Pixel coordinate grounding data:

+---+

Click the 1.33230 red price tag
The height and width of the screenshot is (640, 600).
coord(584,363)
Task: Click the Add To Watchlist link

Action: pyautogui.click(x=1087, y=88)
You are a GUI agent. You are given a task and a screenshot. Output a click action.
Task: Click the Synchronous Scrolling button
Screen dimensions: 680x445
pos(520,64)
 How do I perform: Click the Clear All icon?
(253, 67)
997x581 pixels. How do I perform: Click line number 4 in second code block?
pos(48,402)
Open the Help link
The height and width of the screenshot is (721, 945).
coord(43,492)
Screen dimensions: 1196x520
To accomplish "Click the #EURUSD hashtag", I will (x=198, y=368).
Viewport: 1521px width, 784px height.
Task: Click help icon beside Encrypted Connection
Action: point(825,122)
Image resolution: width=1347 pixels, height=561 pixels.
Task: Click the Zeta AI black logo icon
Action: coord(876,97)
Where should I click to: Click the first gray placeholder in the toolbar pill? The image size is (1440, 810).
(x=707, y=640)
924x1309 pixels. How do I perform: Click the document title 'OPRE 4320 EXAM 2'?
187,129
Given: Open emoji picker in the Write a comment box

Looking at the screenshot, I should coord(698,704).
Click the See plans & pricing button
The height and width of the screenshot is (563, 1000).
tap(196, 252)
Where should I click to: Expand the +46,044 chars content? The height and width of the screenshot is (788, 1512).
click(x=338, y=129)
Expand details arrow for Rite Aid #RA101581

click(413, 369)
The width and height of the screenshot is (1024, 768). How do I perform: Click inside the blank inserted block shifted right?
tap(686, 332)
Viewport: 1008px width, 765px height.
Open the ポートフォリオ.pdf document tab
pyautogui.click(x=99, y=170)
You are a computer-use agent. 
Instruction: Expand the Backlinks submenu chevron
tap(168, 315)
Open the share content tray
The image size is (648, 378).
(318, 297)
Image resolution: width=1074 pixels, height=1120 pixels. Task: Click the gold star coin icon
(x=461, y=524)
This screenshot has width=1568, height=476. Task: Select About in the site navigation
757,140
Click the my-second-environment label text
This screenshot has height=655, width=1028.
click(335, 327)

+---+

:: HOW TO COMPLETE THIS TASK ::
When the word "agent" shows up in a line of the entries, report that line.

:: EXERCISE ANSWER ::
You are a GUI agent. You are given a task and a screenshot. Output a click action.
You are a computer-use agent. 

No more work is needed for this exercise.